Monday, June 29, 2020

A Couple of Myths Dispelled During my Visit to Frank E. Campbell's

In 2003, I traveled to New York City... with my specific destination being Frank E. Campbell's Funeral Home. I made my appointment and told the staff librarian I was writing a book on Rudolph Valentino  and wanted to see anything they had in their archive. He told me the only other Valentino biographer to ever visit the premises was Robert Oberfirst in the late 1950's. 

I wrote about this visit in my post on this blog titled, "Finding Valentino's Sarcophagus". I was not entirely prepared to take so many photos as I did and back in that day we did not have Iphones to take high quality images in an instant. But I made do.

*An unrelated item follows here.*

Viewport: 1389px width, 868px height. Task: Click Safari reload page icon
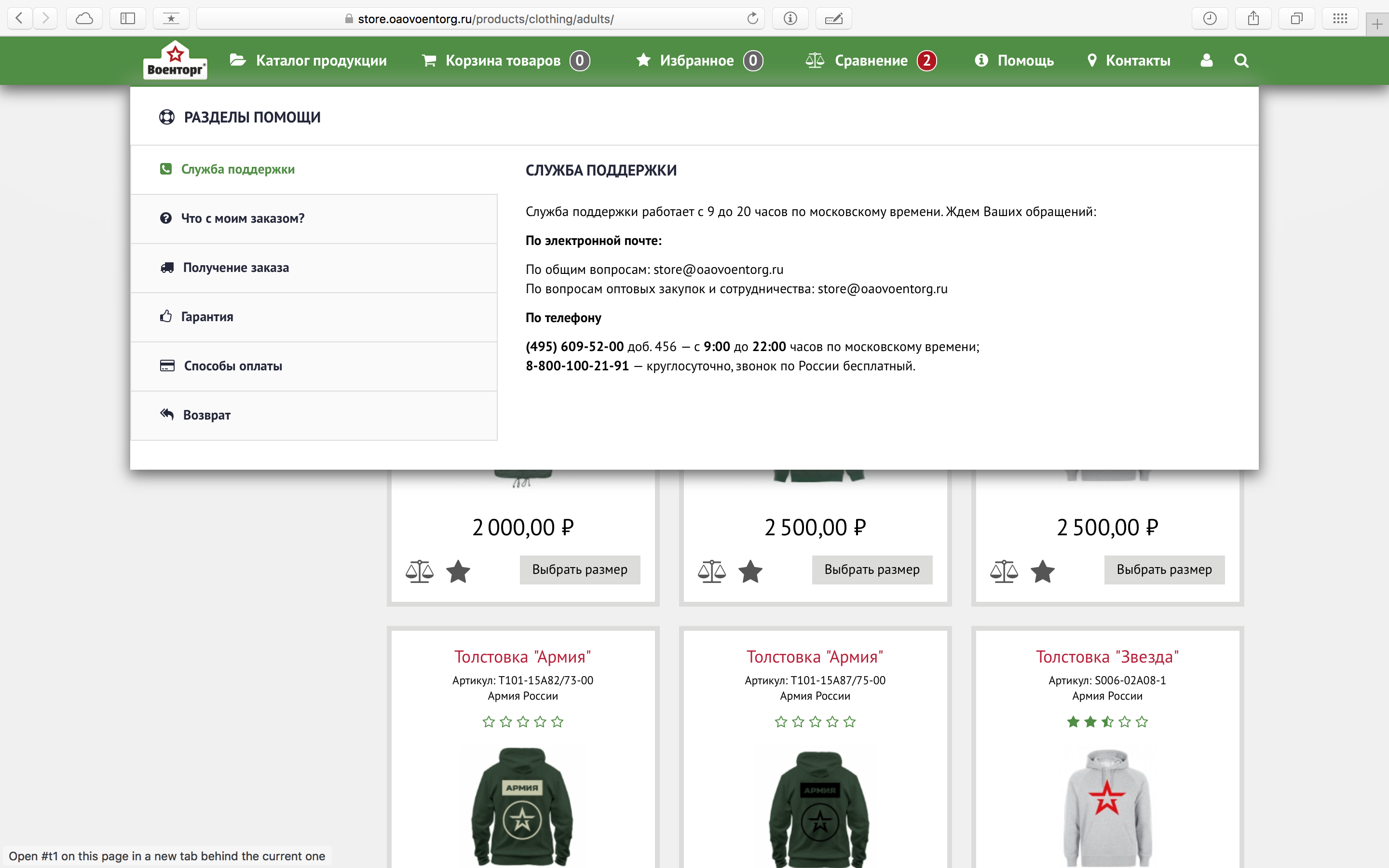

I have shared many of those images over the years, in our books and online. But I am sharing a few more and posting the following to preserve them in yet another location. I feel they are important and deserve to be seen. I photographed the pages of an old ledger with the hand-written invoice for Valentino's funeral and a crumbling scrapbook of newspaper clippings. Campbell's would send me clearer scans of the invoice which I referenced in Affairs Valentino. 

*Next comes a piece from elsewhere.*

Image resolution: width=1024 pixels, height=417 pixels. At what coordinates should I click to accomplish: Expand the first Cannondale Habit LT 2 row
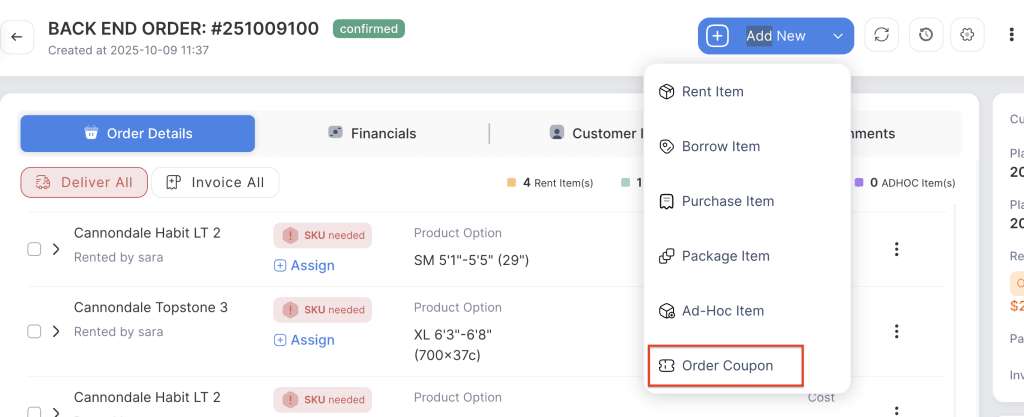[x=56, y=249]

I feel these images should be shared because they dispel a couple of prevalent defamatory lies which are still bandied about as truth today. 

The invoice stands as proof George Ullman paid for the funeral in two payments. He paid that bill in full as we see here:



I think you can sense the chaos in this invoice page. Someone was trying awfully hard to make sense of what was going and just what was to be charged. 





The first of several signatures of George Ullman, Address: Hotel Ambassador, N. Y. City



George Ullman pays Campbell's $10,000.00 with a balance which was paid within ten days. 

And from the scrapbook...




...surprising in this interview with Jean Acker (on the right) that she claims she was in the next room when Rudy died. According to the attending physician, Frank Mennillo and George Ullman she was not there but came to see him some time earlier. 



And a second myth dispelled...for those who claim Natacha Rambova made no contact with George Ullman and had no interest in Valentino's funeral, this article dispels that defamatory lie.



There were articles from newspapers around the world. 



It is a shame this scrapbook could not be rescued. I have no idea where it is now and imagine just as happened with the sarcophagus, the moment I announced its location...poof... it vanished.